Recon InfoSec

What's Actually Hitting Organizations Right Now: ClickFix, Identity Compromise, and AI-Powered Risk

Written by Andrew Cook | May 8, 2026 8:31:59 PM

Every day at Recon InfoSec we’re thinking about one thing: how are we giving bad guys headaches? To do that well, you have to stay close to what those bad guys are actually doing. So let me share what we're seeing in the field right now, because some of it is more creative than some people realize.

The Threats You Need to Know About

The least likely but highest impact incident is still a full network breach: attackers with code execution on your machines, lateral movement through your environment, and ultimately ransomware. It's what everybody's most scared of, and for good reason.

Lately, those breaches are starting in two main places. First, your VPN. Your VPN is not a security appliance. It's a front door. Attackers have exploited Fortigate and Cisco vulnerabilities already this year. Attackers are coming right through the front door, and multi-factor authentication on your VPN is non-negotiable at this point.

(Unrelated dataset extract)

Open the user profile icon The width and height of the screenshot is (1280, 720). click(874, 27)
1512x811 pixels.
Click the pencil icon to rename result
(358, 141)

The second entry point is something called ClickFix, and it's worth understanding because it's genuinely clever. Users end up on malicious websites and find something that looks completely legitimate: a fake CAPTCHA, a Cloudflare popup, a Microsoft prompt. The page asks them to verify they're human by pressing Windows+R, pasting whatever they just copied to their clipboard, and hitting Enter. What they're pasting is PowerShell. It's code execution. We warned about this last year and it only got more sophisticated. They even started using fake Blue Screen of Death messages as the lure. Attackers have evolved the technique further, moving to Windows Terminal to bypass security tools that had gotten better at detecting the original method.

The More Common Problem: Identity Compromise

Ransomware has gotten harder to pull off. Bad guys are practical, and right now the quickest path to money runs through your cloud identity.

We’ve been seeing a lot of business email compromises through cloud account takeovers. A user enters their credentials and MFA code into a fake login page, while an attacker sitting in the middle captures everything in real time. The MFA you put in place doesn't help when someone is intercepting the whole session.

Once they're in, two things tend to happen. If the account looks useful for financial fraud, they'll sit quietly inside email conversations and swap out a legitimate invoice or wire transfer details with their own. If not, they'll use the trusted mailbox to spread the attack further.

The Risk Nobody's Talking About Enough: AI

There are real and emerging enterprise security risks coming from AI, and we're already working cases because of it.

According to some recently published research, nearly half of employees use AI tools through personal accounts outside their organization's IT oversight, creating blind spots that attackers are starting to exploit. We worked a case recently where a non-technical user was running what looked like suspicious PowerShell. It turned out they were on ChatGPT, asking it to help with something on their computer, and just running whatever commands it gave them without understanding what any of it meant.

The more dangerous end of this problem involves AI tools that require broad access to your systems and operate autonomously without human approval. Our Head of Recon Labs recently broke down exactly why this matters: when you hand broad system access to an AI agent that acts on your behalf without human review, you're exposed not only to data loss, but to prompt injection, where attackers craft inputs that trick the agent into acting against your interests. These aren't theoretical risks. We're already seeing them in real environments.

What You Can Do

Patch your VPN and prioritize it. Enable multi-factor authentication everywhere you can, and look into solutions that go beyond standard MFA for cloud access. Train your users specifically on ClickFix style attacks, because traditional phishing awareness doesn't typically cover attacks instructing users to paste things into the Run dialog. Have a real conversation about which AI tools are approved for use in your organization, and why it matters.

When we're investigating incidents like these, tools like SIFT Workstation, Velociraptor, and Timesketch are what help us piece together exactly what happened. That visibility is often what separates a confident answer from an educated guess, especially when lawyers are asking whether data actually left the network.